Market Update: Cyclical Sectors vs. Bond Proxies
Deep cyclical sectors have been battered and bruised over the past six months, as concerns about slowing economic growth negatively impacted them. In contrast, bond proxies like utilities have performed better.
This shift towards bond proxies—such as utilities, staples, and healthcare—was likely triggered by fears surrounding a stalled U.S. consumer, amplified by significant downward revisions in payrolls and disappointing corporate earnings from major retailers such as Dollar General (NYSE:DG), Target, and Starbucks (NASDAQ:SBUX). Louis-Vincent Gave of Gavekal Research noted these trends in a Wednesday report.
Economic data from China, especially in the real estate sector, also offered little cause for optimism. The recent third plenum of the Communist Party failed to introduce substantial measures aimed at boosting investor confidence, intensifying concerns regarding China’s economic trajectory.
However, there are signs of potential economic recovery that may reinvigorate inflation and investor interest in cyclical sectors.
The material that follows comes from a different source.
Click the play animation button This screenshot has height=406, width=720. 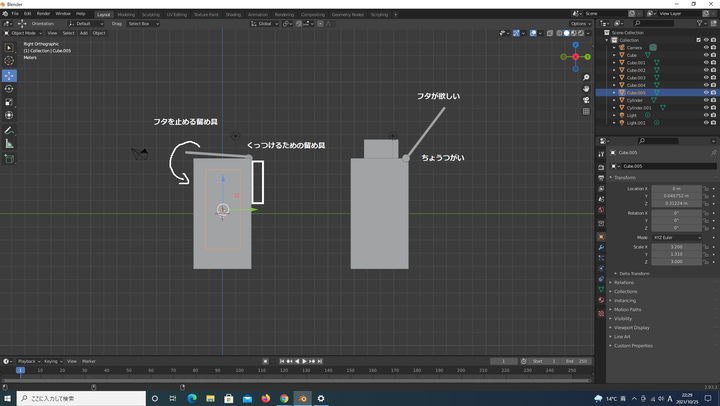tap(305, 361)
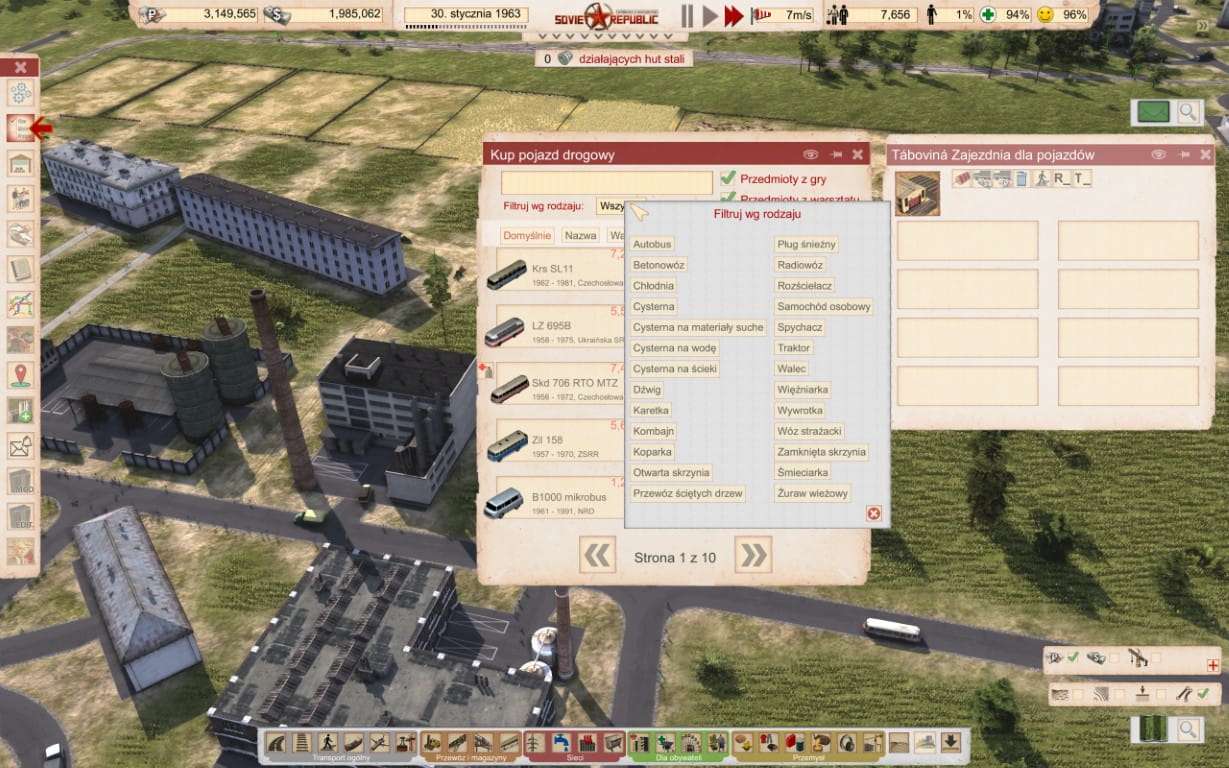
Task: Open the settings gear in left sidebar
Action: [20, 93]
Key factors influencing this outlook include:
- Pent-up demand for hiring
- Increased capital spending
- Low energy prices
- Corporate spreads that are near record lows
- Eased monetary policies from the Federal Reserve and the People’s Bank of China
Gave pointed out that any single one of these factors could lead to reflation, but their combined effect could be significantly impactful, especially as investors have largely turned away from cyclical asset classes.